Yüzde 48'i genlerimizden bebek mutluluk geni

Yüzde 40’ı olaylara bağlı

Mutluluk düzeyimizi belirlemede genler yaklaşık yüzde 50 rol oynuyorsa, diğer yüzde 50’lik rolü oynayan faktörler nelerdir?

Sosyal bilimcilere en kapsamlı verileri sağlayan Chicago Üniversitesi tarafından yapılan General Social Survey (Genel Sosyal Araştırma/Anketi) ile dünyada mutluluk üzerine yapılan birçok araştırmayı inceleyen Psikolog Mehmet Başkak, şöyle devam ediyor:

“Tek seferlik olayların -hayal ettiğiniz işi bulmanız ya da piyango çıkması gibi- aradığımız mutluluğu daimi olarak getireceğini düşünmek çok mantıklı görünüyor. Araştırmalar da münferit olayların mutluluğumuzun büyük bir kısmı üzerinde etkisi olduğunu gösteriyor, yaklaşık yüzde 40 kadar.

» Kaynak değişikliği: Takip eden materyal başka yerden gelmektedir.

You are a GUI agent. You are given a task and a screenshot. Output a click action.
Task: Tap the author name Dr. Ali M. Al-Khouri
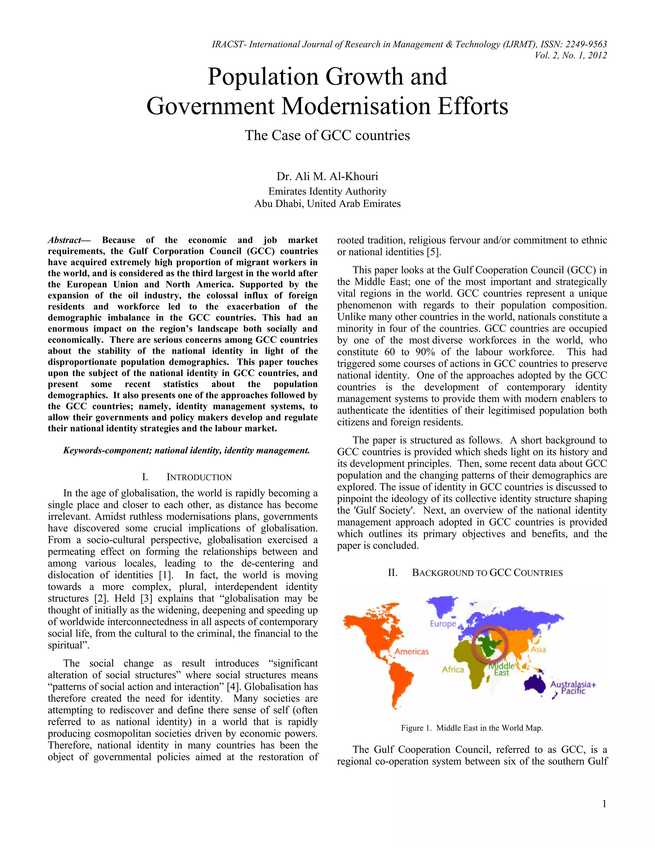[327, 176]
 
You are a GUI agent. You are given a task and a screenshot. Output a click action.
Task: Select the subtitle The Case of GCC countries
[327, 135]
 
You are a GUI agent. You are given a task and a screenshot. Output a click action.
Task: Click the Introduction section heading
[199, 477]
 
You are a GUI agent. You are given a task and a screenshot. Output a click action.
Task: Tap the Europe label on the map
[442, 624]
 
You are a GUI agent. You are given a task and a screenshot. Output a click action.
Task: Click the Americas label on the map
[411, 652]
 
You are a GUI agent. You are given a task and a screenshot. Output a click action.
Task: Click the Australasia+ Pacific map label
[573, 687]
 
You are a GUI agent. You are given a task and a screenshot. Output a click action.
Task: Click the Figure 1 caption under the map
[472, 728]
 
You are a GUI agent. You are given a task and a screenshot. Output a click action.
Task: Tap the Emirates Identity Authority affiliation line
[327, 191]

Fakat münferit olaylar mutluluk düzeyimiz üzerinde önemli oranda rol oynasa da bu olayların etkisi kısa süreli oluyor. İnsanlar maaşlarına yüksek bir zam gelmesi gibi büyük değişikliklerin kendilerini daimi olarak daha mutlu edeceğini varsayıyorlar. Ama durum öyle değil. Büyük hedeflerinizi gerçekleştirmek için yıllarca çok çalışmanız gerekebilir ve harcadığınız çaba sonuç vermiş de olabilir ama hedeflerinize ulaştığınız anda oluşan mutluluk birkaç ay sonra kayboluverir.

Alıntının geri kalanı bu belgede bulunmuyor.